→ **Records provided**:
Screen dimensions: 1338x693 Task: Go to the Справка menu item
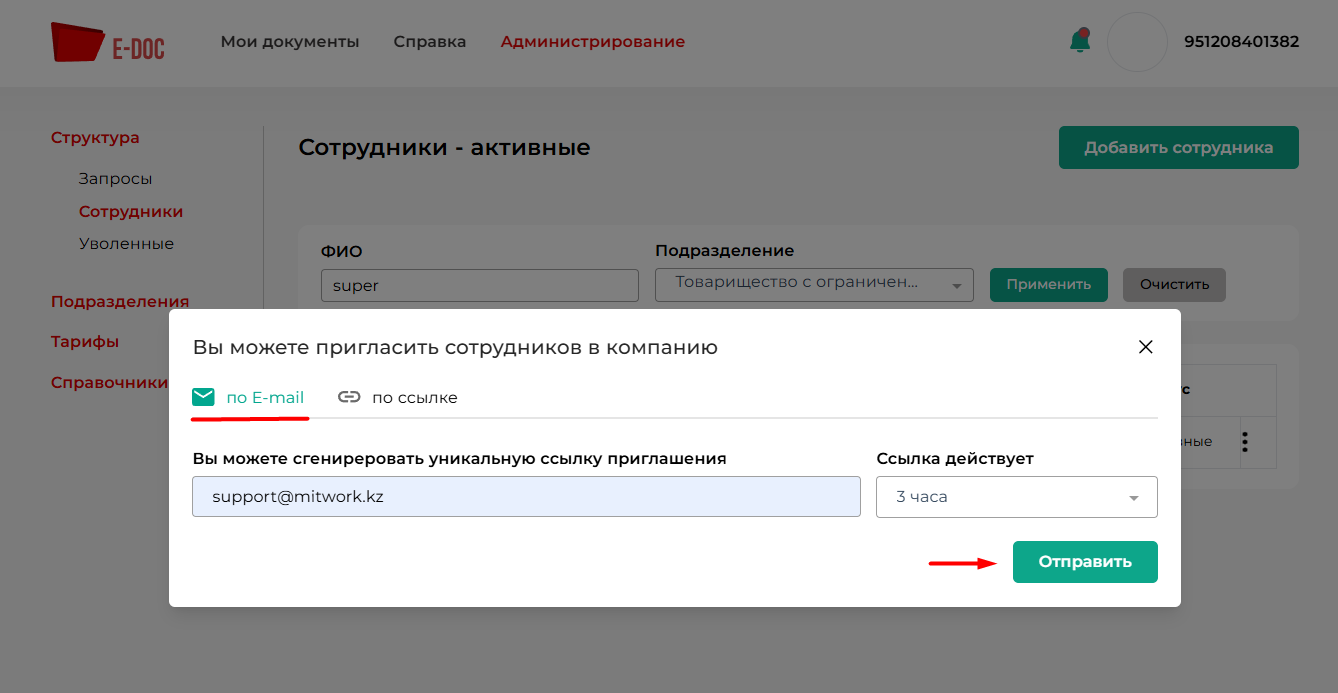(x=430, y=42)
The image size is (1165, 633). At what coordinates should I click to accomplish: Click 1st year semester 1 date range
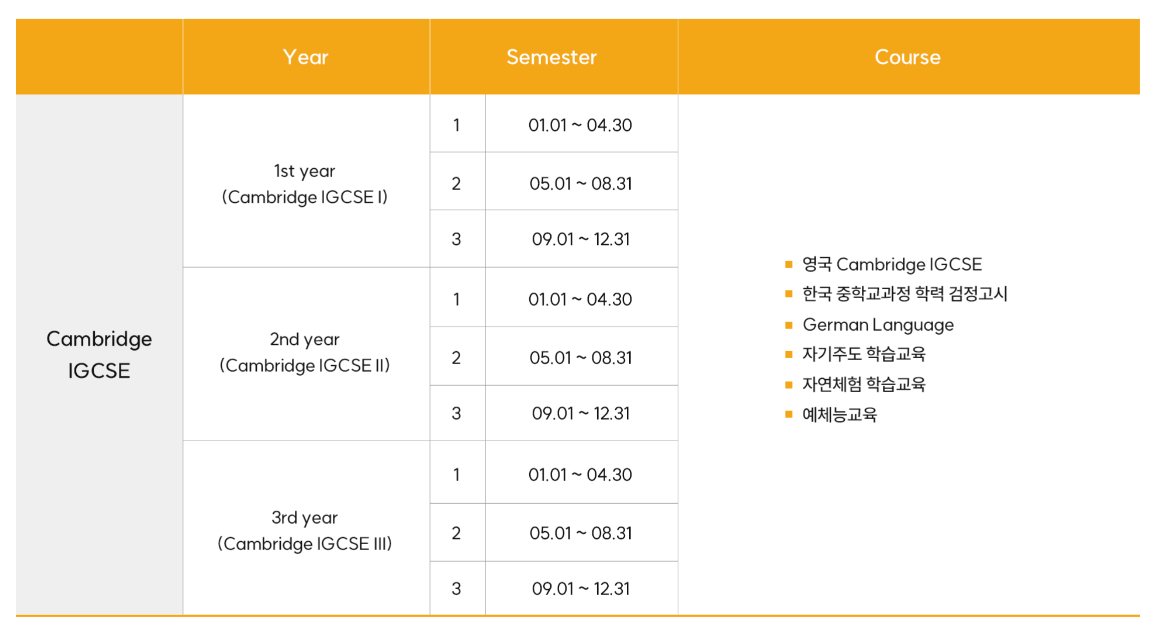[x=580, y=125]
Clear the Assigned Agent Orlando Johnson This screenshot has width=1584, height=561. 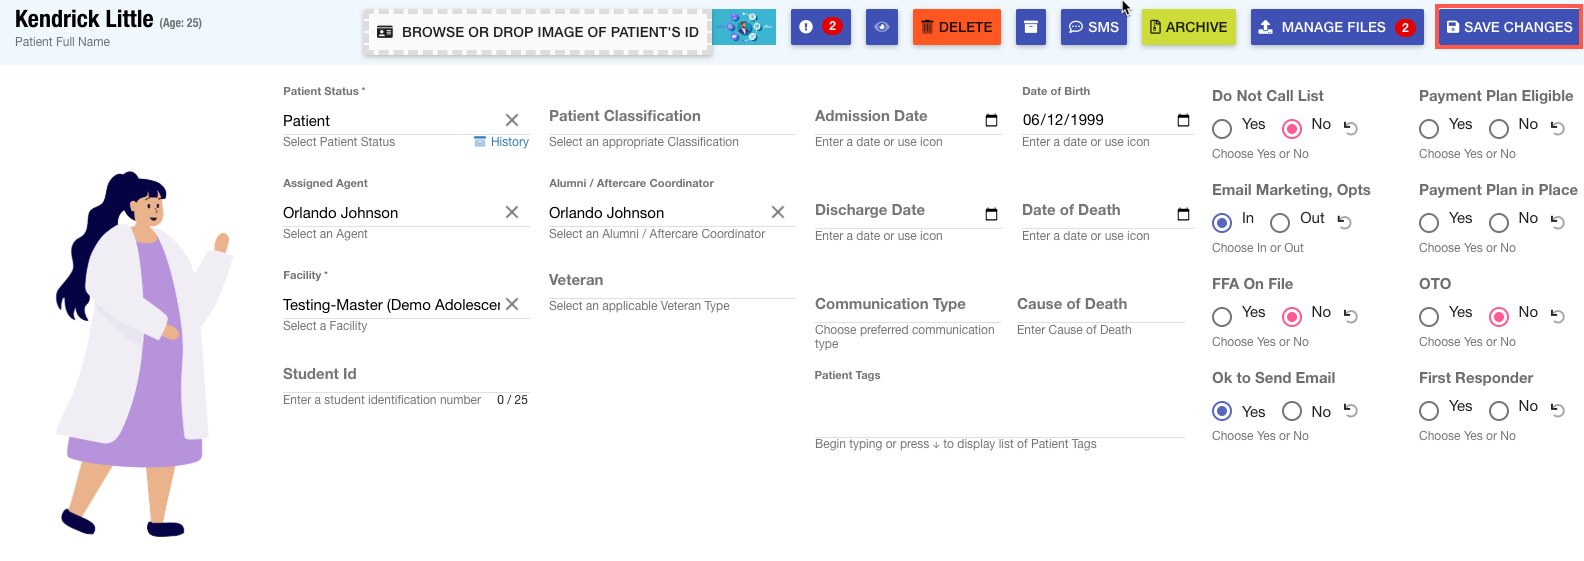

→ **Work instructions**: Write out all of the records above again, requests included, shifting every coordinate in the answers by adding 93 to it. Leave the pictures out of your answer.

→ **The completed task**:
Screen dimensions: 1338x693 Task: Go to the Справка menu item
(x=523, y=135)
The image size is (1165, 633). At what coordinates should I click to accomplish: Click 1st year semester 1 date range
[x=673, y=218]
Clear the Assigned Agent Orlando Johnson This screenshot has width=1584, height=561. 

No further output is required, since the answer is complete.